Really, we have no idea what the Sounders are going to do in the playoffs. They could get blown out by Colorado, a team that beat -- no wait, drubbed, that's a better description -- them 5-1 earlier this month, or they could get hot and win their first MLS Cup. Neither extreme, nor anything in between, would be surprising at this point. This season has seen the Sounders get off to a sluggish start, then responded with a hot streak in May, then go through a bit of a midseason swoon, then won eight of nine late in the summer before having the wheels fall off down the stretch.
"We lost four games in a row, today it was important to play well first, and don't lose," said defender Djimi Traore. "... I think we did very well, unfortunately we draw, but it's like that. Now I think the confidence is back."
And if anything is harder to predict than this Sounders season, it's the MLS playoffs. Last year the Galaxy were a No. 4 seed, got hot in the playoffs, and won a title over fifth-seeded Houston. In 2010, a pair of three seeds met for the title with Colorado winning it, and the year before that, fourth-seeded Real Salt Lake, beat the top-seeded Galaxy. So to recap, since Seattle joined the league, two four seeds and a three seed have won titles, and only one top seed, L.A. in 2011, has taken home the MLS Cup.

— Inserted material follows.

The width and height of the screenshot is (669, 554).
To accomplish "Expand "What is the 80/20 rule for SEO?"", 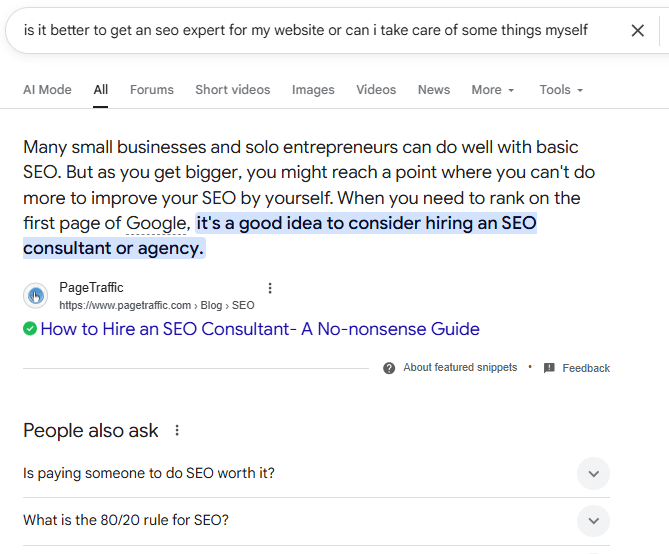I will click(x=593, y=520).
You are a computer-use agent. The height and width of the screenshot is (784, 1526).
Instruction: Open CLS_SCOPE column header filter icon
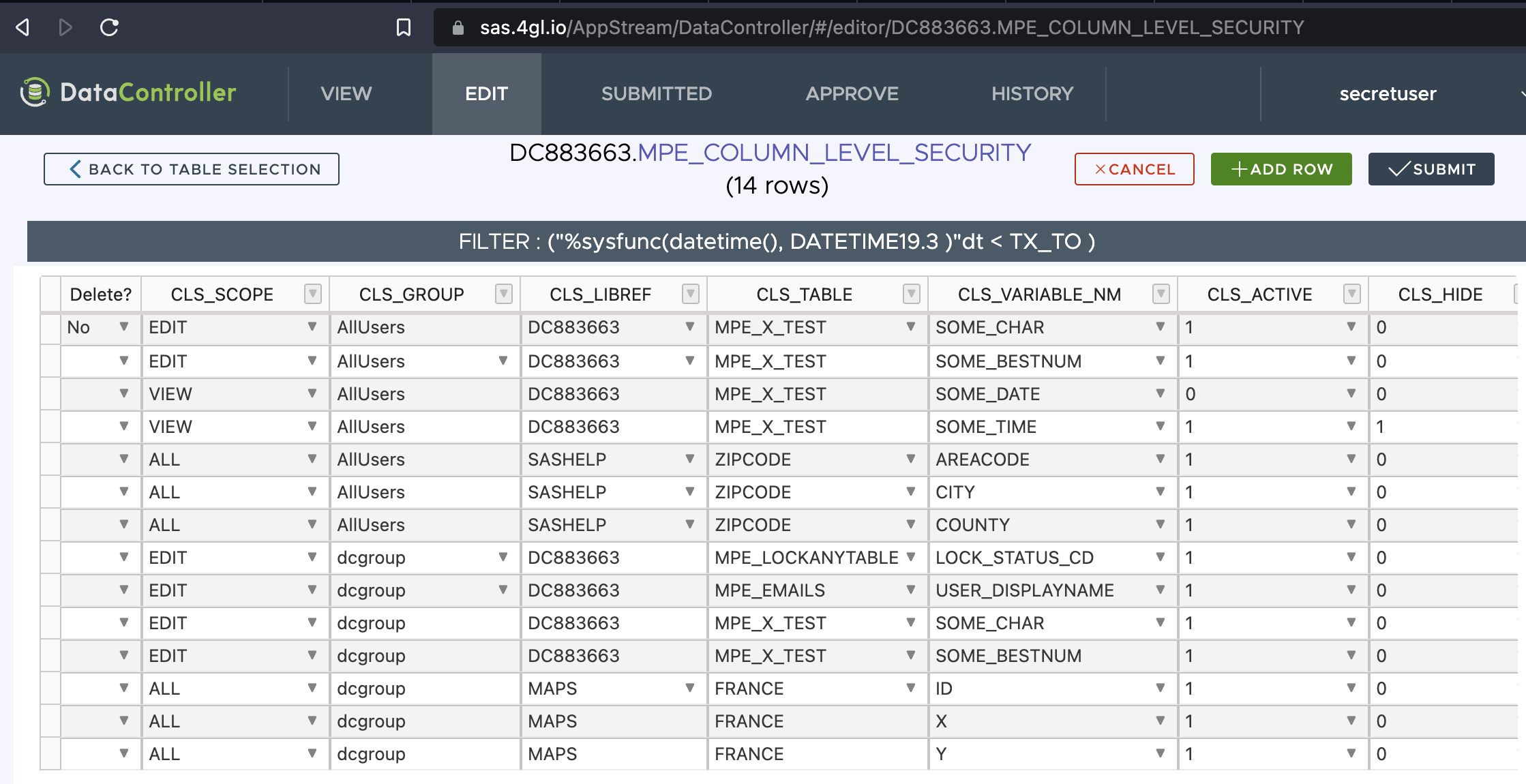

That's why as disappointing as it might be to see Dempsey's first goal as a Sounder, a skillful tap-in with the outside of his foot in the 30th minute, go to waste, it might not end up making a difference in the postseason. And it's why even though the Sounders got a huge break when a header by Omar Gonzalez that was cleared by Osvaldo Alonso was incorrectly not ruled a goal, not taking advantage of their good fortune may not matter in the end for the Sounders.
"It doesn't matter," said midfielder Adam Moffat, who was on that Houston team that went to the finals as a five seed last year. "You look at teams like Salt Lake when they won a championship, they sneaked in there on the last day. Colorado when they won, they weren't in the greatest position either a few years ago. It really doesn't matter. It's once you get in there, can you produce your best? It's about getting that form back that we had maybe a couple months ago, and if we can do that in the playoffs, we can definitely win it."
Or, if you're the even more optimistic type, you can go with Brad Evans' outlook of, "We're due for a win, that's the most important thing, we're due for a win."
Due for a win, or ending the season in a funk? Every possibility is on the table for the incredibly inconsistent Sounders starting Wednesday, and while they would have loved to get the victory Sunday that would have kept them out of the play-in game, they also know nothing is lost yet.
"It's definitely doable," Moffat said. "I wouldn't say you want to do it. You don't think, 'Oh, let's try to finish fourth or fifth.' But we're in the position we're in, and I don't think it's too bad. . . We know we can still do it."